___ DATA PROVIDED ___
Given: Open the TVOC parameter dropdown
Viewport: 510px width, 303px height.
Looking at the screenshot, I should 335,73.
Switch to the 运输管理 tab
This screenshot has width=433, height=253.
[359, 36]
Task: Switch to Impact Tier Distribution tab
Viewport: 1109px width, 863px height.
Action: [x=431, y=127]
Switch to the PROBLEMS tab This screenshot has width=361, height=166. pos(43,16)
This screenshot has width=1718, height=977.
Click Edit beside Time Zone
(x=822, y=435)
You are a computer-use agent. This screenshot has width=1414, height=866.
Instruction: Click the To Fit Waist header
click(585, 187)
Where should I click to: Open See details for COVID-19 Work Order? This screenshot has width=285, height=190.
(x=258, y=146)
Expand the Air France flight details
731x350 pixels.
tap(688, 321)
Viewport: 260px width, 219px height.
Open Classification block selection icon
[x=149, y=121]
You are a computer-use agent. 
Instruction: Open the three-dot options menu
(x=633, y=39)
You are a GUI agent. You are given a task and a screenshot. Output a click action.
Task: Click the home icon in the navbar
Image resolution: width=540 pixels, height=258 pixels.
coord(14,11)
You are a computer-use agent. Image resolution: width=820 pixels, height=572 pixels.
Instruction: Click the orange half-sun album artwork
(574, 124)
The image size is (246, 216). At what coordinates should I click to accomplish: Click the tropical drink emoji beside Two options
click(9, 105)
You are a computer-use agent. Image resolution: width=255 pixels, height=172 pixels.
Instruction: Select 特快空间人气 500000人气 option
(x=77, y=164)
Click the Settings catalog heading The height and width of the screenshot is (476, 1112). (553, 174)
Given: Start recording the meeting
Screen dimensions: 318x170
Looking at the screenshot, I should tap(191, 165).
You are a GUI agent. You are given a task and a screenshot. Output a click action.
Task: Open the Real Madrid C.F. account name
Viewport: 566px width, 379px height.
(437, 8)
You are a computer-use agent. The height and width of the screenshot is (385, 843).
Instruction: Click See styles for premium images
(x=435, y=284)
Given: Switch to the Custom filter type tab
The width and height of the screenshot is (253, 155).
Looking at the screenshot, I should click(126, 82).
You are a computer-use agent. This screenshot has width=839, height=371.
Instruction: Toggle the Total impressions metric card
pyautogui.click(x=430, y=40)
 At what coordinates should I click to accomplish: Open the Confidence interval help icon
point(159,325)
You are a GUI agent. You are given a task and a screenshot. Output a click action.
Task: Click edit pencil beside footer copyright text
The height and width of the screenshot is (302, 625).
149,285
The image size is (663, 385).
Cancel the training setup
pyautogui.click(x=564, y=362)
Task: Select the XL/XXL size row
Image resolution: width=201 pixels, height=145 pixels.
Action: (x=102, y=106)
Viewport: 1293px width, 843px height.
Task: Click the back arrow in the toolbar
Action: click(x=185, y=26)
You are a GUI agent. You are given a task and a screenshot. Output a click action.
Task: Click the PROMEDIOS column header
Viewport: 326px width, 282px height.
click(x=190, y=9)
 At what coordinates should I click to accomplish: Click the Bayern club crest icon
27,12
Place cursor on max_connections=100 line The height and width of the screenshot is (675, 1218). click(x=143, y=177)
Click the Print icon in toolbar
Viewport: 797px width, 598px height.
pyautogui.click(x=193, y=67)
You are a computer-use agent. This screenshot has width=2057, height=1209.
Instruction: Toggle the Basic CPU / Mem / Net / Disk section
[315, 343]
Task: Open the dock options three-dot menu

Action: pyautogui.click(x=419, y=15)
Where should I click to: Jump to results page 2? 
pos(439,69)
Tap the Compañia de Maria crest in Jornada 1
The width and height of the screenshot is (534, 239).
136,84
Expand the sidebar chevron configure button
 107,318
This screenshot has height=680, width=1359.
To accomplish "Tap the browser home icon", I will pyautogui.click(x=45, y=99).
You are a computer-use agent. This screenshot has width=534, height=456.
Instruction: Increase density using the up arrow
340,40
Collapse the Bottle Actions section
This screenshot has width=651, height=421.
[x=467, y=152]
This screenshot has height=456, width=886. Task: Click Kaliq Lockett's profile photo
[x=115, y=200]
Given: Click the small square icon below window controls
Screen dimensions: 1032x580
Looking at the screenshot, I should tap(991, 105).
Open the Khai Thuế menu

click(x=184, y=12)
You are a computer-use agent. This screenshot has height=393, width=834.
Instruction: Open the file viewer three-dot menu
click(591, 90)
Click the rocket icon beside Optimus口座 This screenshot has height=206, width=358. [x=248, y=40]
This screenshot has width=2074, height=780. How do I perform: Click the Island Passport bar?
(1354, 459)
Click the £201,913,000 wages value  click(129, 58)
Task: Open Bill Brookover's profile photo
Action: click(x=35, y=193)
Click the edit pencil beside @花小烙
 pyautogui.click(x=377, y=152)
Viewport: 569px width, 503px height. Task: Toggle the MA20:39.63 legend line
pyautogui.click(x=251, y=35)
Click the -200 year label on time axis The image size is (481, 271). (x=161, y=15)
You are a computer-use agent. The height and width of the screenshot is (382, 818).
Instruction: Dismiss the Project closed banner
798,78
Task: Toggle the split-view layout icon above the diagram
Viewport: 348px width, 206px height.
___
* _TO DO_
Each line in the data that holds the string "computer" should be found and copied.

* _EXERCISE OUTPUT_
You are a computer-use agent. This screenshot has width=1414, height=866.
You are a computer-use agent. 
You are a computer-use agent. Image resolution: width=820 pixels, height=572 pixels.
You are a computer-use agent. Image resolution: width=255 pixels, height=172 pixels.
You are a computer-use agent. The height and width of the screenshot is (385, 843).
You are a computer-use agent. This screenshot has width=839, height=371.
You are a computer-use agent. This screenshot has width=2057, height=1209.
You are a computer-use agent. This screenshot has width=534, height=456.
You are a computer-use agent. This screenshot has height=393, width=834.
You are a computer-use agent. The height and width of the screenshot is (382, 818).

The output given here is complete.